Gloria Trevi chronology
| Tu Ángel de la Guarda (1991) | Me siento tan sola (1992) | Más Turbada Que Nunca (1994) |

= Me Siento Tan Sola =

Me siento tan sola (Spanish for "I feel so lonely") is the third album by Mexican singer Gloria Trevi, originally released on July 23, 1992, by BMG Ariola. A limited edition titled I Feel So Alone was released a month later at a convention held by her record company, where it was awarded a Double Gold Record for its high sales. Trevi promoted the album in several countries, including Argentina, Chile, the United States, Venezuela, Colombia, Puerto Rico, and Central America. The album was particularly popular in Japan, where it sold approximately 100,000 copies. In 1992, Trevi traveled to Spain for the first time, where the album was certified Gold. She also managed to captivate Spanish audiences with her unique performances.

In 1993, Trevi was named Queen of the Song Festival of Viña del Mar by the Chilean press, performing before 20,000 spectators. She also performed with great success at the Paramount Theatre in Madison Square Garden in New York. Additionally, she held successful concerts in Washington, California, El Paso, Dallas, and various other U.S. cities, becoming the Mexican pop-rock musician to have performed the most concerts in the United States. That year marked one of the longest concert tours of her career, with performances at venues such as the Universal Studios Amphitheatre in Atlanta, Georgia; San Antonio, Texas; Sacramento, California; Chicago, Illinois; and, for the first time, at the Riviera Hotel in Las Vegas, Nevada. In September, Trevi was confirmed as the most important Mexican pop-rock singer of the time and was dubbed the "Mexican Madonna" by the New York Newspaper and The Wall Street Journal.

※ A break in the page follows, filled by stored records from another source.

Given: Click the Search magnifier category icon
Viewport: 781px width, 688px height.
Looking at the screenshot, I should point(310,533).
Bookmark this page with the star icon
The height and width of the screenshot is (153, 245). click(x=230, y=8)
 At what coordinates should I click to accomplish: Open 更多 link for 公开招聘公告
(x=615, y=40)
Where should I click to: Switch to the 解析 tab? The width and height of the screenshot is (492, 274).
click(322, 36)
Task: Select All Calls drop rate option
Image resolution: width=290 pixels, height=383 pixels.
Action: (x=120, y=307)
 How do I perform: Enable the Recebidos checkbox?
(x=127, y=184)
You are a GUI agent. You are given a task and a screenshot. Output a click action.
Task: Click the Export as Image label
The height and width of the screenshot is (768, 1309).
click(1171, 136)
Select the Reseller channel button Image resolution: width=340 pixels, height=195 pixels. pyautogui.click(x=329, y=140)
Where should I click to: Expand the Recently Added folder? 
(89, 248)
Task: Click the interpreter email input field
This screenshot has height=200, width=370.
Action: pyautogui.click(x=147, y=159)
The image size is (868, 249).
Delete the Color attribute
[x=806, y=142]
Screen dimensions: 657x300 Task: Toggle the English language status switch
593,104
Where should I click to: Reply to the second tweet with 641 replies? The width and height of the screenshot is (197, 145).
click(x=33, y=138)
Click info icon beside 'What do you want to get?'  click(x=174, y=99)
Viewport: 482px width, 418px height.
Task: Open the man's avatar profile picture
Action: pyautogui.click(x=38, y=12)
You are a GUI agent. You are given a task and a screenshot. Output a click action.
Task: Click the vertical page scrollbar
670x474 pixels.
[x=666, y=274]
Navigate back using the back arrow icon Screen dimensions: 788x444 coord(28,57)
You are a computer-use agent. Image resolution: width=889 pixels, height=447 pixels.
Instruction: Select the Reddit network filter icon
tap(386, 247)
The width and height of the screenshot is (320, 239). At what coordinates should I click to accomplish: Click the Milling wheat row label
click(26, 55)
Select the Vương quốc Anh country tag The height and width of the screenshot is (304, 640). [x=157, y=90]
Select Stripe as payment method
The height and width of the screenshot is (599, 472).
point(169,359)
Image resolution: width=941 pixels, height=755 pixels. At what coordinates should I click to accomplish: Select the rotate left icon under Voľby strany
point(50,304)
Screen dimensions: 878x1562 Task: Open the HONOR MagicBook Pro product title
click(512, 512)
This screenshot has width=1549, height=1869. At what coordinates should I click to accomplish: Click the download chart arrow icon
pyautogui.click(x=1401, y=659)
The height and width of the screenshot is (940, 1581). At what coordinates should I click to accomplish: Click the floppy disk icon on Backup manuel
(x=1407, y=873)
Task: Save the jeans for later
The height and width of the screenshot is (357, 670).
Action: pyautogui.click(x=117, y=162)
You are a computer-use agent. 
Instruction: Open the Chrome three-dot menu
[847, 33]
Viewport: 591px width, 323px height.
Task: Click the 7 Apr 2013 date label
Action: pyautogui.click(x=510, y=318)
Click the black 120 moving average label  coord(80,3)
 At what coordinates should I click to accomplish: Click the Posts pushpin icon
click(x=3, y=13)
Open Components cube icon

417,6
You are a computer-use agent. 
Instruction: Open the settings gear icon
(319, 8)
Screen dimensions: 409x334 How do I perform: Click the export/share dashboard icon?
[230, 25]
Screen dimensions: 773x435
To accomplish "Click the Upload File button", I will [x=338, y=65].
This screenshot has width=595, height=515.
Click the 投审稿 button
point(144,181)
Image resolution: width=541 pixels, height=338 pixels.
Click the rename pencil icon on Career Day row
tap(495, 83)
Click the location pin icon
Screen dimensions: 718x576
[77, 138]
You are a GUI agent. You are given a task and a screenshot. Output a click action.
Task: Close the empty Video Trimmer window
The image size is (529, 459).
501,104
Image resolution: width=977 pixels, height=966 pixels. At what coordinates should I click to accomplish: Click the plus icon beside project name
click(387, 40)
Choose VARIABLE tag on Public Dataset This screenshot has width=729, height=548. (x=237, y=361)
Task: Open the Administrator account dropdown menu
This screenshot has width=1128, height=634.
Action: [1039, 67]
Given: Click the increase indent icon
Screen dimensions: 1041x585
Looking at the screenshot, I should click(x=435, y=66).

The album, produced by Sergio Andrade, Trevi's manager, featured songs primarily written by Trevi herself and major session musicians performed in the album, Vinnie Colaiuta on drums and Jimmy Johnson on bass guitar. It topped several Latin American charts and peaked at number eight on the Latin Pop Albums chart in the United States.

==Track listing==

| No. | Title | Length |
|---|---|---|
| 1. | "Zapatos Viejos" | 03:20 |
| 2. | "Con Los Ojos Cerrados" | 03:35 |
| 3. | "Acostada A Media Calle" | 02:20 |
| 4. | "Me Siento Tan Sola" | 04:06 |
| 5. | "Fue Ese Tequila" | 02:59 |
| 6. | "Los Borregos" | 03:47 |
| 7. | "La Acera De Enfrente" | 03:04 |
| 8. | "Contononeia (Se Me Mueve La Cadera)" | 02:32 |
| 9. | "Muévete" | 02:48 |
| 10. | "Sobredosis" | 03:17 |
| 11. | "Carcajada" | 02:51 |
| 12. | "Hoy No Voy A Gritar" | 03:47 |
| Total length: |  | 38:34 |

==Singles==
1. "Zapatos Viejos" (No. 1 Mexico)
2. "Con Los Ojos Cerrados" (No. 1 Mexico)
3. "Me Siento Tan Sola" (No. 10 Mexico)
4. "Los Borregos" (No. 3 Mexico)
5. "La Acera De Enfrente" (No. 2 Mexico)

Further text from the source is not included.